Please print, exactly as written, the line containing "Given: Click the text" and each line after it through the end of the material; pictures stay out.

+++ INFORMATION

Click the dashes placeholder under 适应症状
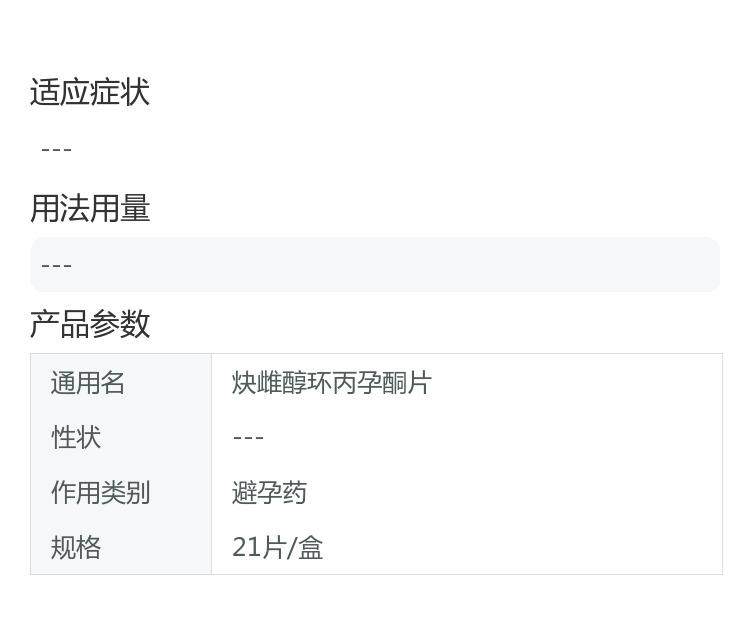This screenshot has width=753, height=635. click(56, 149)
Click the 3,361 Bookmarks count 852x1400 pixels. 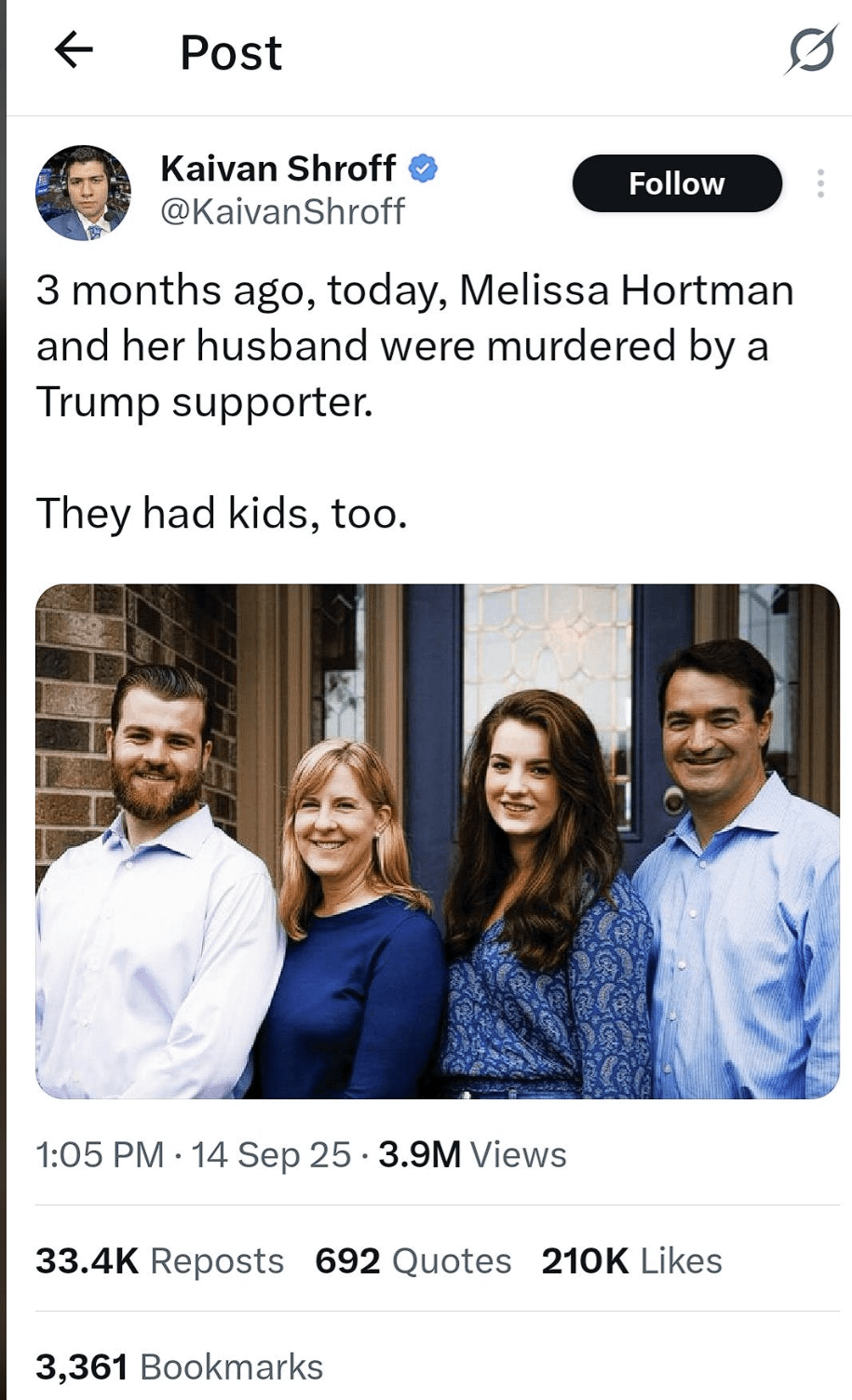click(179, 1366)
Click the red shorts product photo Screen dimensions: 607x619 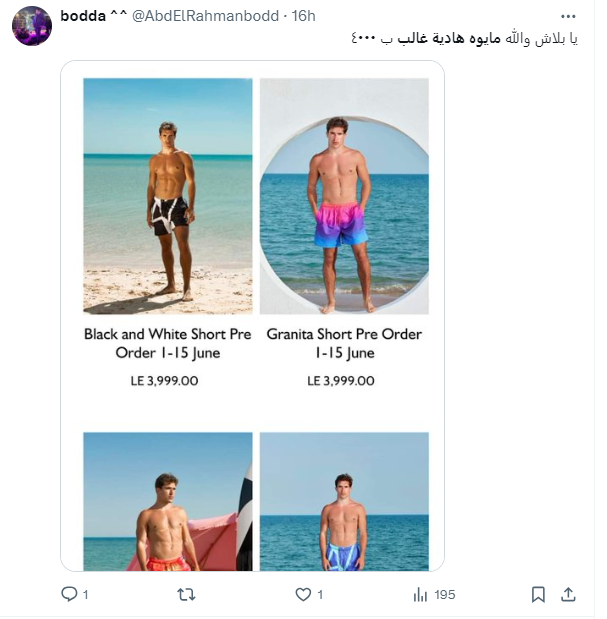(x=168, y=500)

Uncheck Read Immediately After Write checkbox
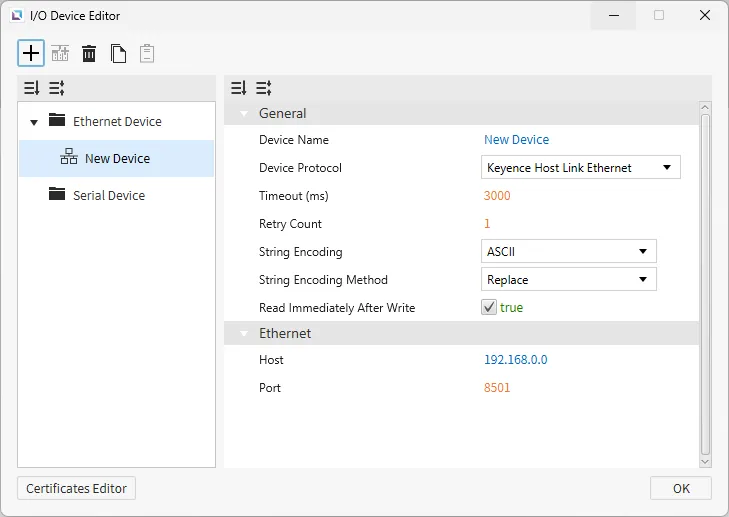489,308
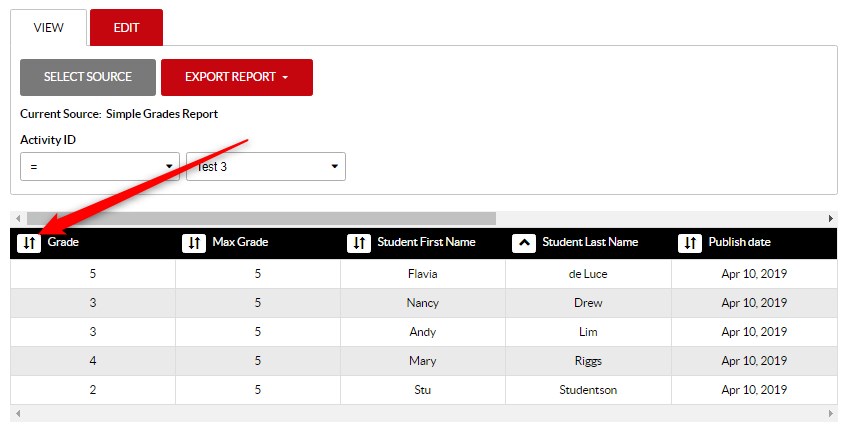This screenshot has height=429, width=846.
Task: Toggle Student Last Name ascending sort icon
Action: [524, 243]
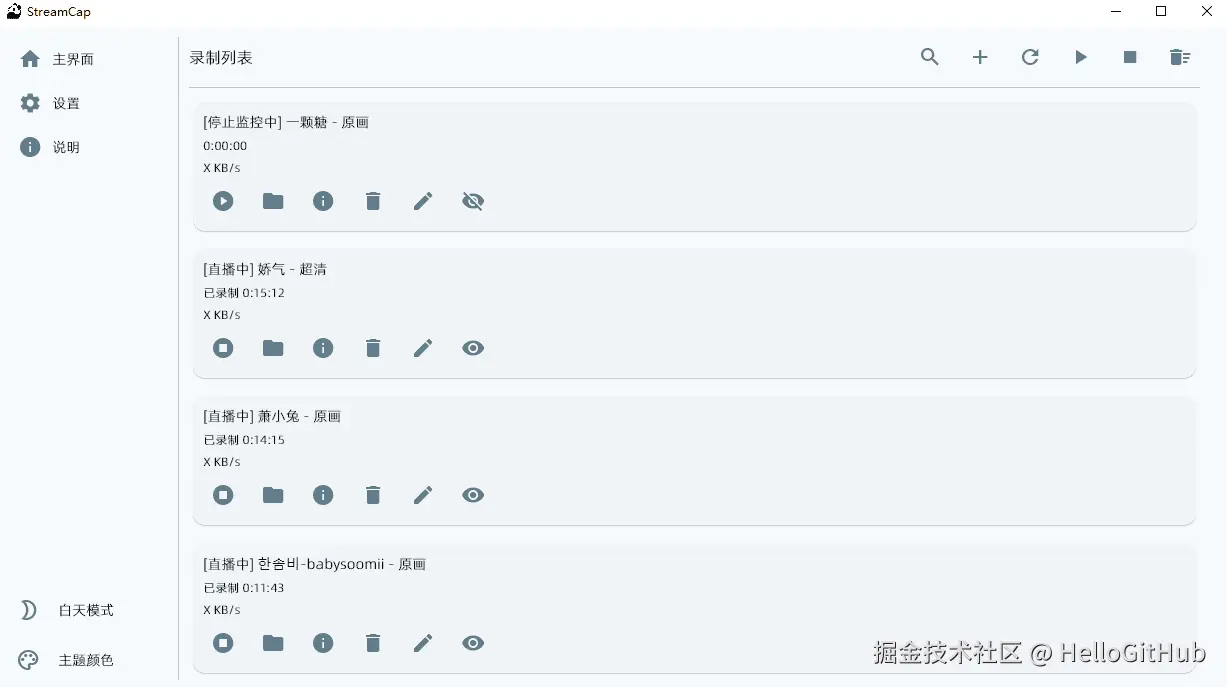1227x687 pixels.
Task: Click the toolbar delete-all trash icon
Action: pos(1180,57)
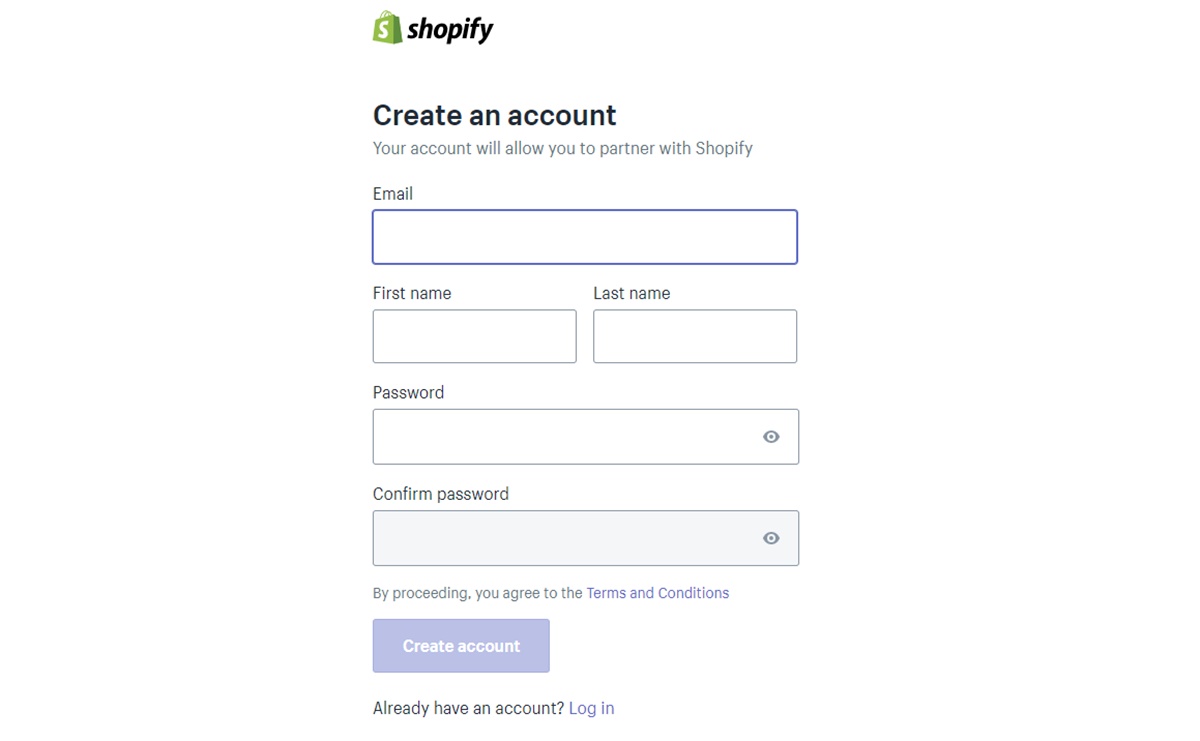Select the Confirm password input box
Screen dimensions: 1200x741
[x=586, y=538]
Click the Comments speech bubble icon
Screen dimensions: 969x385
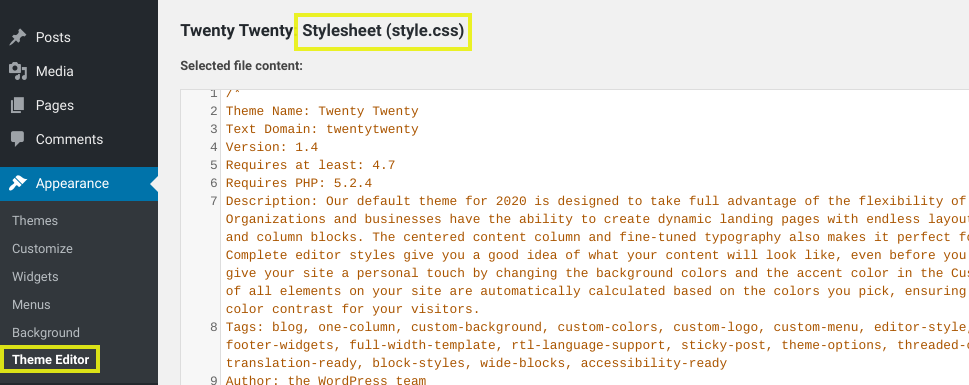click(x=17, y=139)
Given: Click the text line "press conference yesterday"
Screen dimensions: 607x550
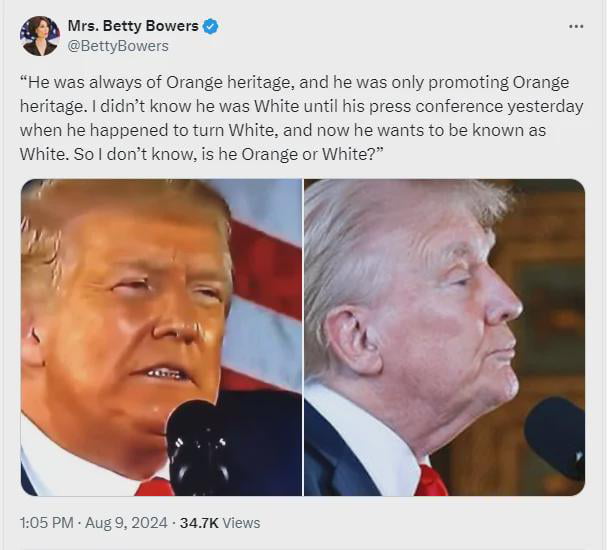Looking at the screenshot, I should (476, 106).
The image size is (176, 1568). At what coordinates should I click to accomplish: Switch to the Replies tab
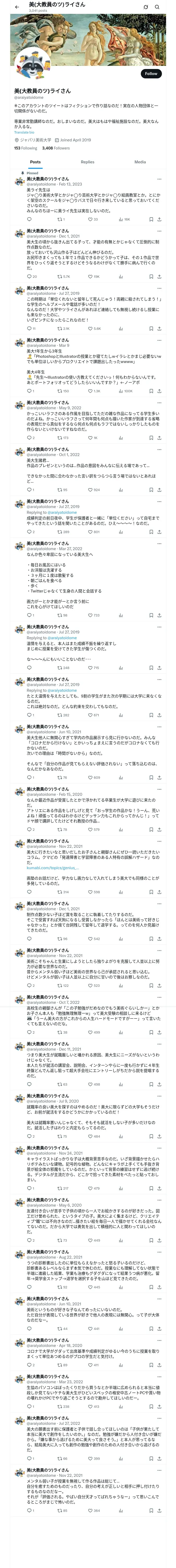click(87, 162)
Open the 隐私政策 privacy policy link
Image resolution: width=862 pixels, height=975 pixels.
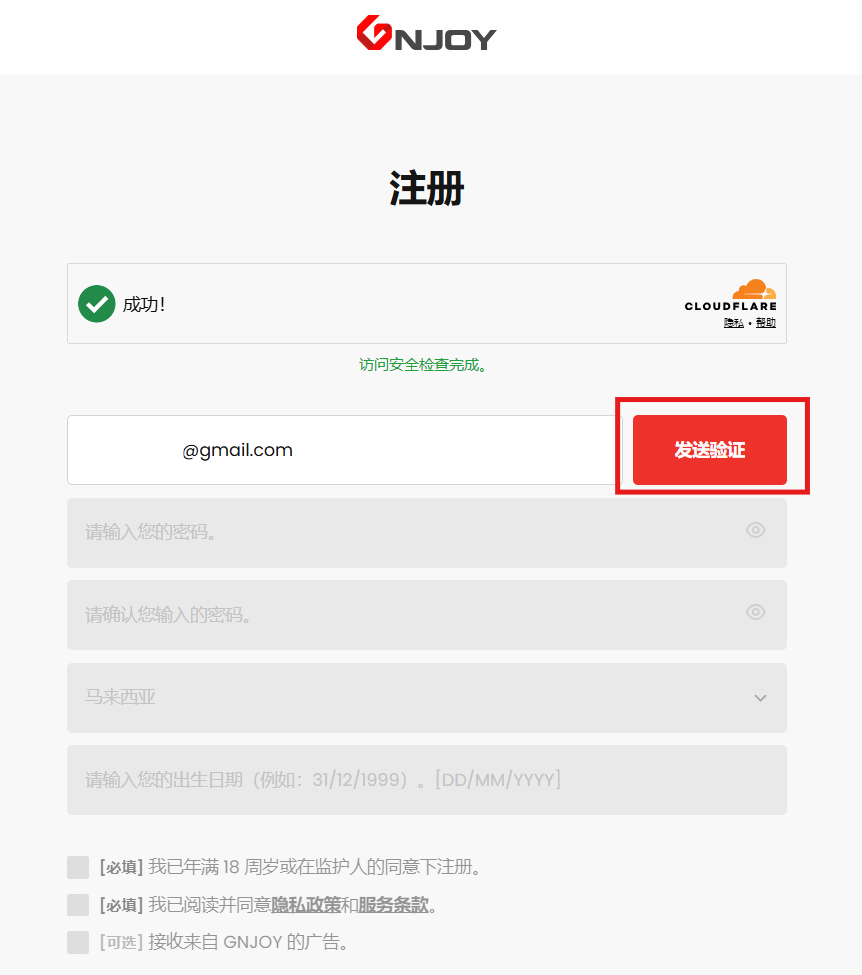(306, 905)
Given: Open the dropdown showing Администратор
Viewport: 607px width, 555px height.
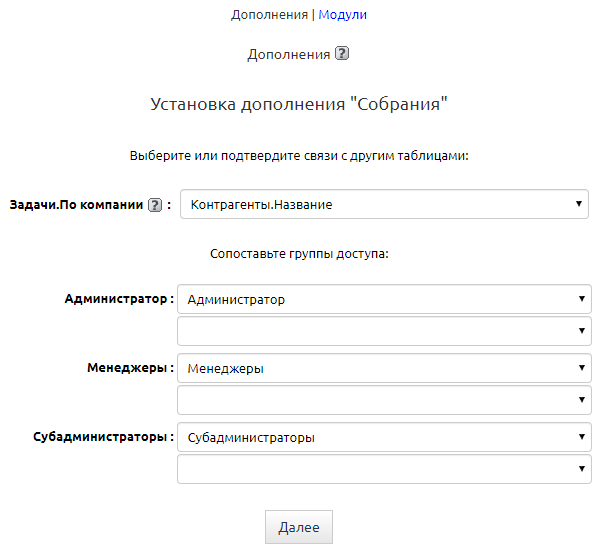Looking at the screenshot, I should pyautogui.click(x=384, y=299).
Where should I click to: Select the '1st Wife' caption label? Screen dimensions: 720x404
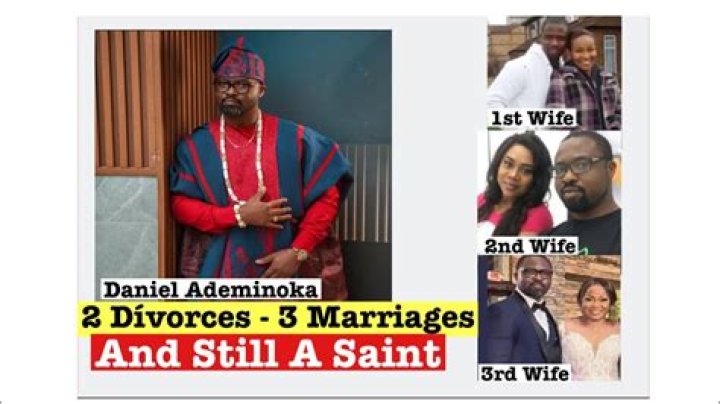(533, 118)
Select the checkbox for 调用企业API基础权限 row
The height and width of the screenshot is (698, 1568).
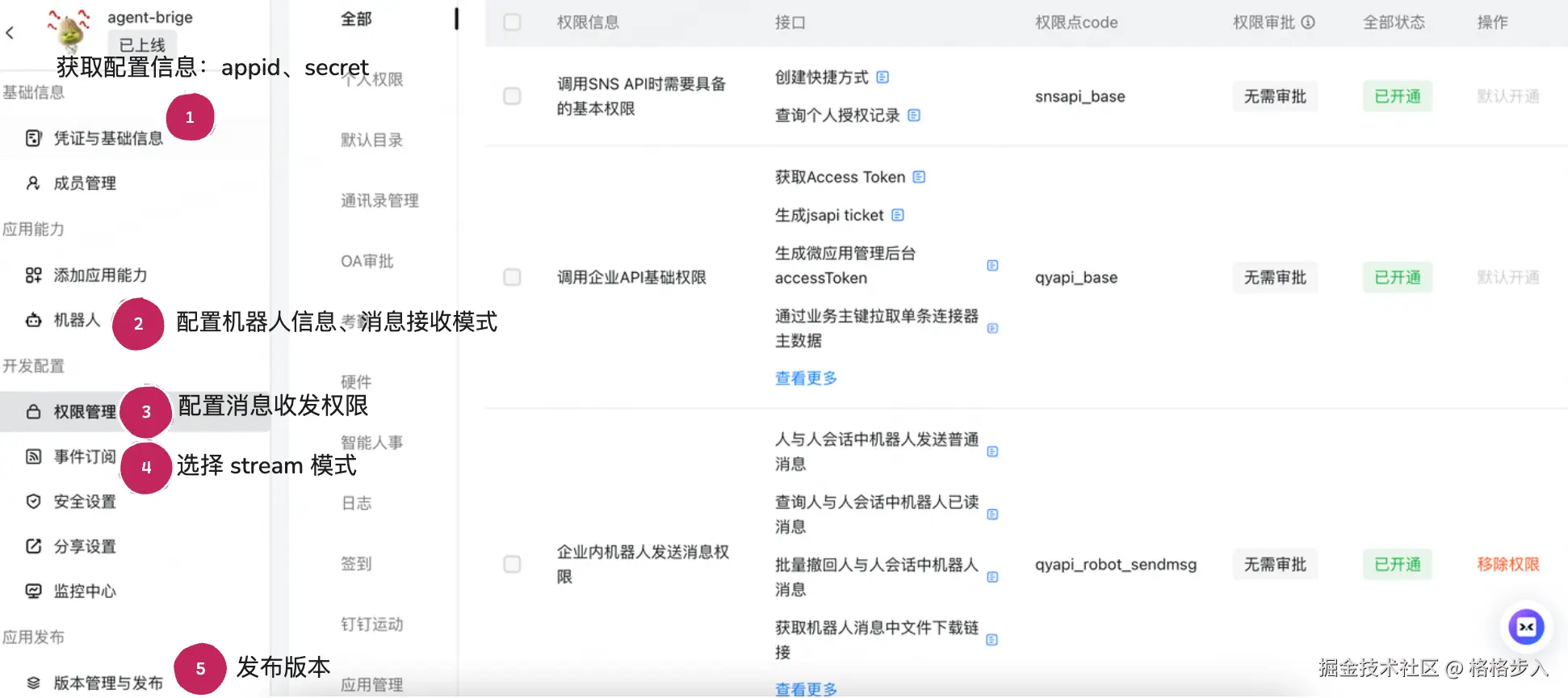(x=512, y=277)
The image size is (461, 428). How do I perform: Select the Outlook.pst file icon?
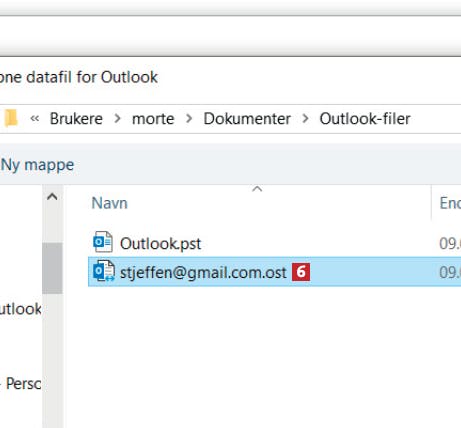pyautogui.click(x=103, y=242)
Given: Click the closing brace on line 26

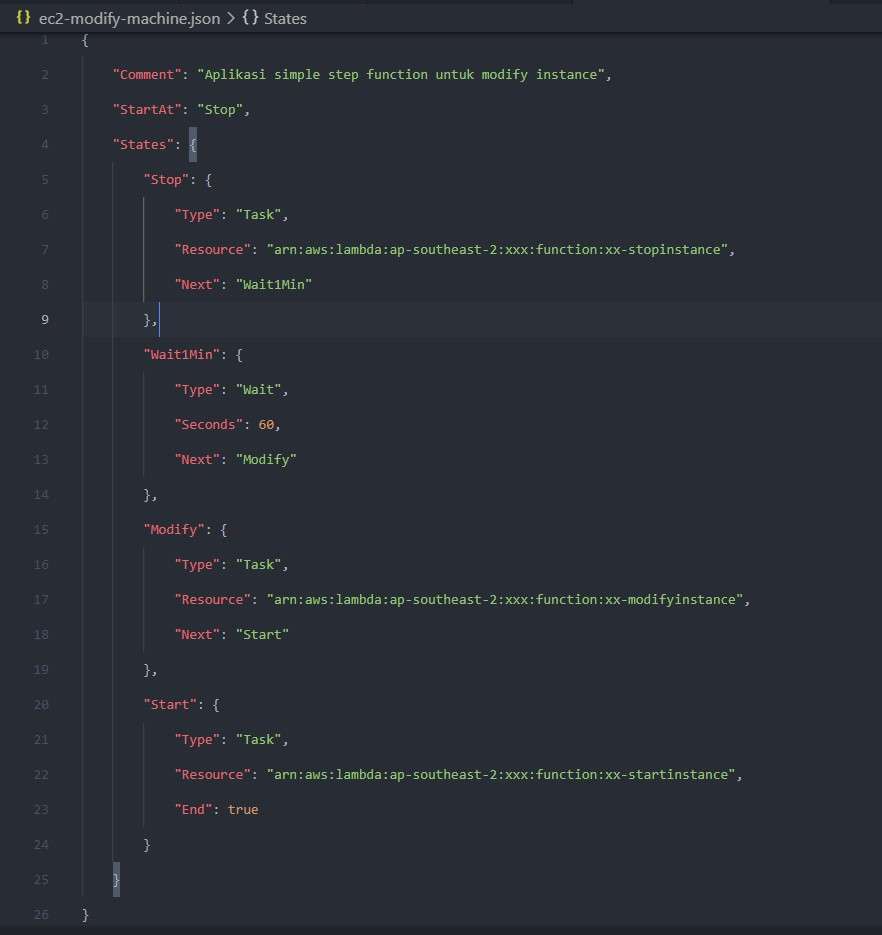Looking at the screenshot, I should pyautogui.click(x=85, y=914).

++++++

◆ **EXERCISE OUTPUT**:
Given: Click the text line "press conference yesterday"
Screen dimensions: 607x550
Looking at the screenshot, I should (476, 106).
The image size is (176, 1568). At what coordinates should I click to accomplish: Switch to the Replies tab
click(87, 162)
Open the 隐私政策 privacy policy link
Image resolution: width=862 pixels, height=975 pixels.
(306, 905)
Given: Open the dropdown showing Администратор
Viewport: 607px width, 555px height.
Looking at the screenshot, I should pyautogui.click(x=384, y=299).
Where should I click to: Select the '1st Wife' caption label? Screen dimensions: 720x404
(533, 118)
Select the checkbox for 调用企业API基础权限 row
The height and width of the screenshot is (698, 1568).
(x=512, y=277)
The image size is (461, 428). How do I perform: Select the Outlook.pst file icon?
pyautogui.click(x=103, y=242)
Given: Click the closing brace on line 26

Looking at the screenshot, I should pyautogui.click(x=85, y=914).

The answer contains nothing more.